Didier William: We Will Win at Tiger Strikes Asteroid New York
October 20 – November 19, 2017
1329 Willoughby Avenue, between Wyckoff and St Nicholas avenues
Bushwick, tigerstrikesasteroid.com
The baroque was seen as a decadent deviation from the rational purity of classicism that preceded it during the Renaissance and followed it as neo-classicism. As the classical decayed it sprouted strange new forms of painting, sculpture, architecture, and writing that were inspired by more than just the Greco-Roman tradition: The baroque was a global style that, while influential for about a century in Europe, retained its presence in the colonial New World for significantly longer. It was the first style that could be seen as pluralistic, and many colonized peoples created their own versions of it, referred to by theorist William Egginton as Coloneobaroque. These include varieties of the baroque that exist between eras and cultures and manifest to this day in such forms as the literature of Magic Realism and other post-colonial manifestations that twist and distort the classical forms imposed by the colonizers. In Haitian-American artist Didier William’s exhibition at Tiger Strikes Asteroid, We Will Win, this distortion is put on display in a series of materially-diverse paintings. The figures that inhabit them are wriggling conglomerations of cellular eyes carved into the paintings’ inky black surfaces, never totally whole but held in some fragile stasis that keeps them from falling apart.
One large horizontal painting, inhabiting its own wall in the back of the gallery, depicts four such figures side-by-side. The left two stand in contrapposto with their gazes locked towards the viewer (at least, from the eyes on their faces). The rightmost two figures are locked in combat or a dance or some combination thereof, pushing the other’s head away. Each contorts in an effort to repel the other, but in the process the boundaries between their bodies become ambiguous as their cells mingle together.
Hanging around the corner from this piece are two colorful paintings, one large and one small. The larger one depicts two figures —vibrantly dressed in identical striped shirts and orange patterned pants— standing behind a stage-like wooden platform. A veil of blue dots floats before them at waist-level, with strands of blue paint dripping down onto the stage, abstract expressionist-style. These seemingly accidental splatters are given a sense of intentionality and dimensionality with the inclusion of their delicate smoky shadows on the surface of the wooden planks: The blue strings float and dance in three dimensions, not as marks on the surface but within the picture’s diegetic space. The smaller painting hanging to its left similarly plays with shadows: A figure, with its body and face completely covered with carved-out eyes, peers out from behind a blue patterned curtain.
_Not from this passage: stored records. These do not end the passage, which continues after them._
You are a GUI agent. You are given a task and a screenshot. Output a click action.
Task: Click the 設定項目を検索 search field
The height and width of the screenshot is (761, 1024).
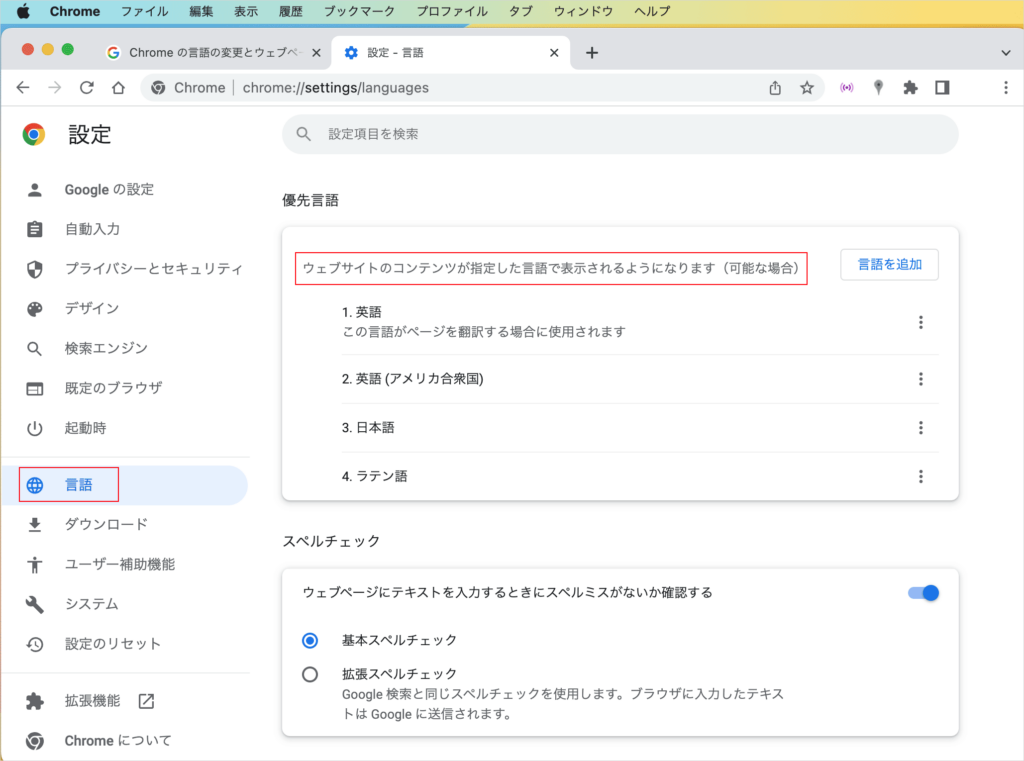pyautogui.click(x=620, y=134)
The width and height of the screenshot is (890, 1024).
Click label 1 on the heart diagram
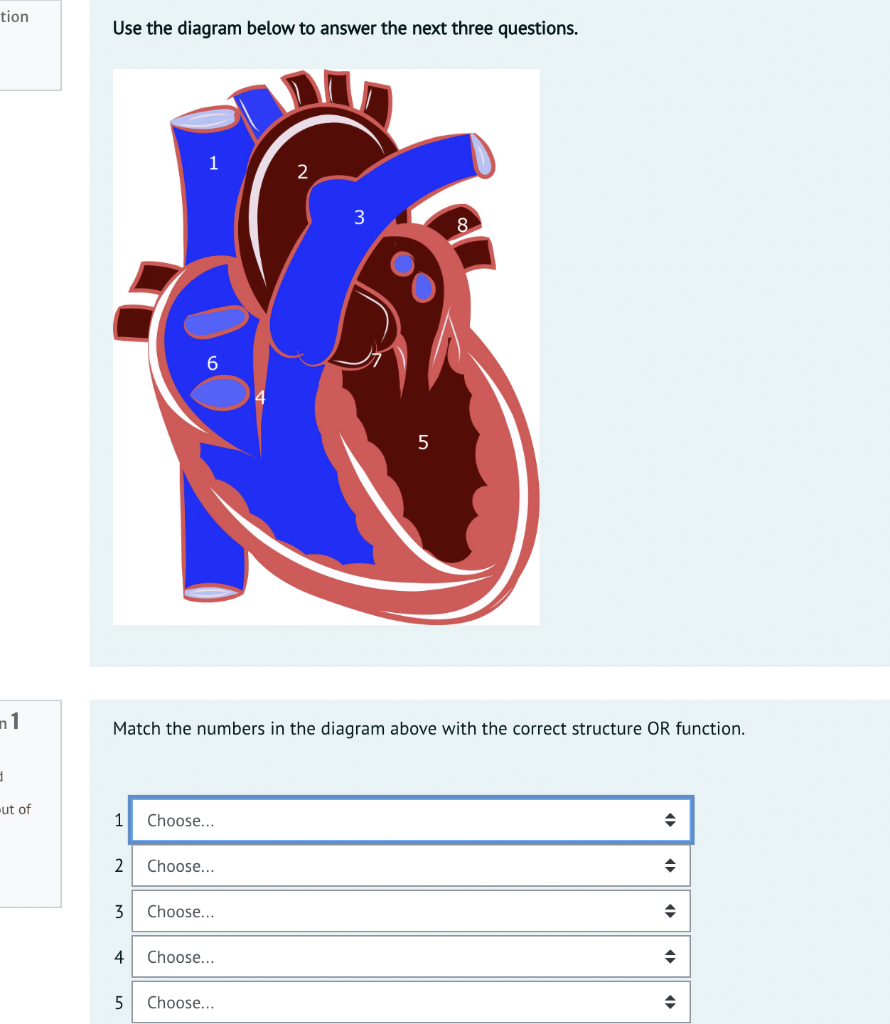point(214,163)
A shadow is cast behind the figure: Is it his/hers, or is it from someone else standing outside the frame? The curtains cast no shadows next to it, leaving its identity ambiguous.
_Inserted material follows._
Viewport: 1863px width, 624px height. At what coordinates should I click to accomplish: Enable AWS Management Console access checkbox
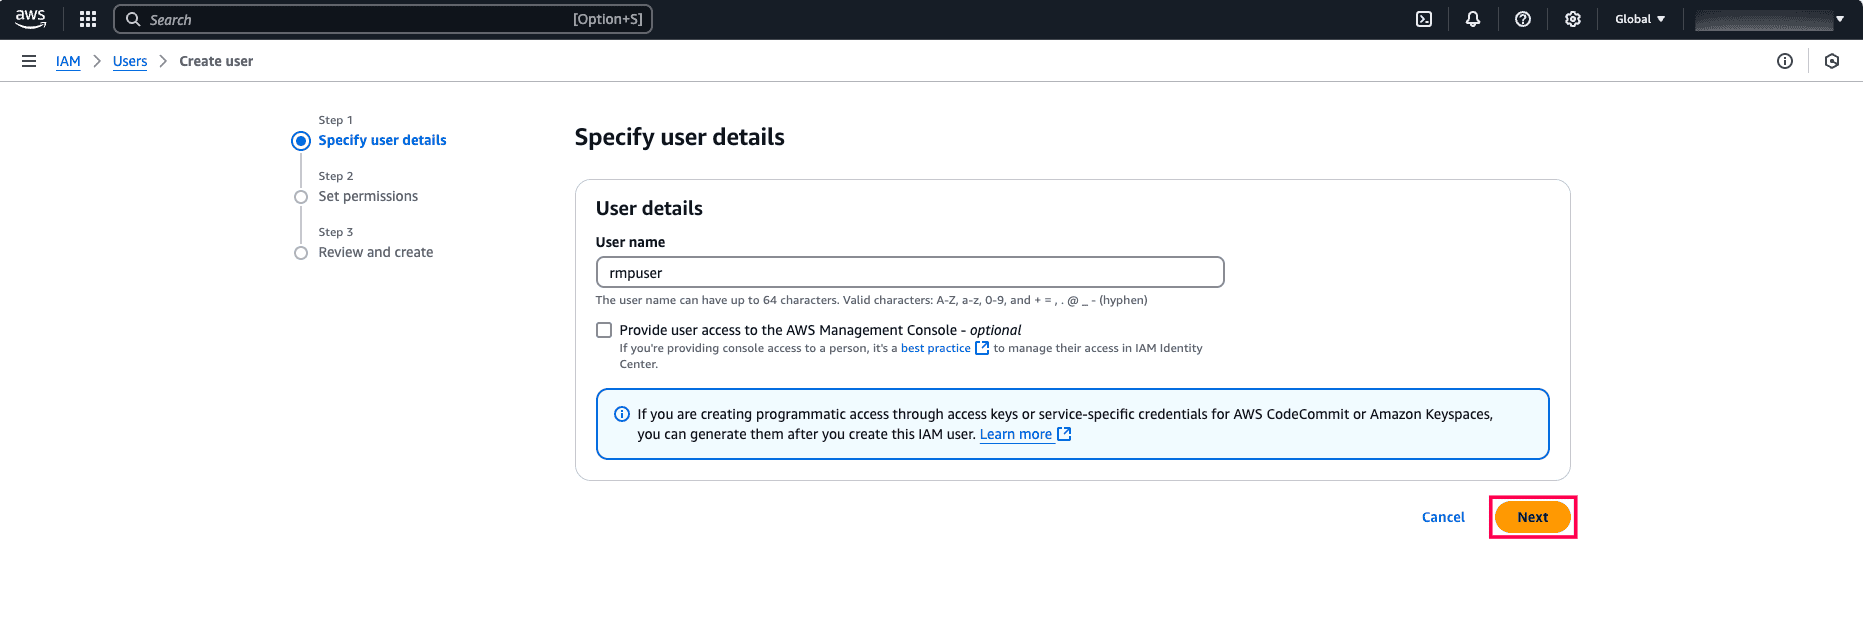click(x=604, y=330)
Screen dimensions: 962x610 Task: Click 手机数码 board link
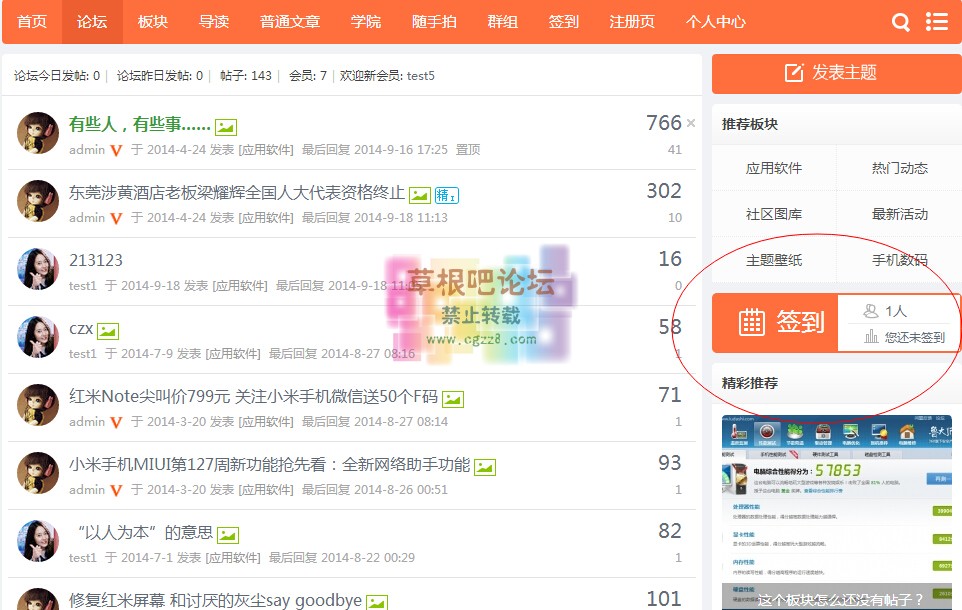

Less ambiguous is an overt reference to Jacques-Louis David’s masterpiece Death of Marat in which the central figure is presented not as a martyr to the French Revolution but emerging victoriously from the bathtub. Rather than an assassin’s dagger, the figure clutches a machete, a distinctively new-world weapon/implement in a neo-classical space. Its foot squirms out of the bathtub and onto Marat’s makeshift writing desk, with the tip of the silver machete resting behind its heel. This new figure is a shadow of Marat: Black, not white; emerging rather than submerging; alive instead of dead. Even its head is tilted in the opposite direction, moving forward, not sinking back into the bath. France’s revolution may have been dead in the water, so to speak, but the slave uprising it helped inspire in Haiti continued into the reign of Napoleon and ended with the French being driven off the island in a historically unique example of slaves overthrowing their captors and establishing an independent state: We Will Win, indeed.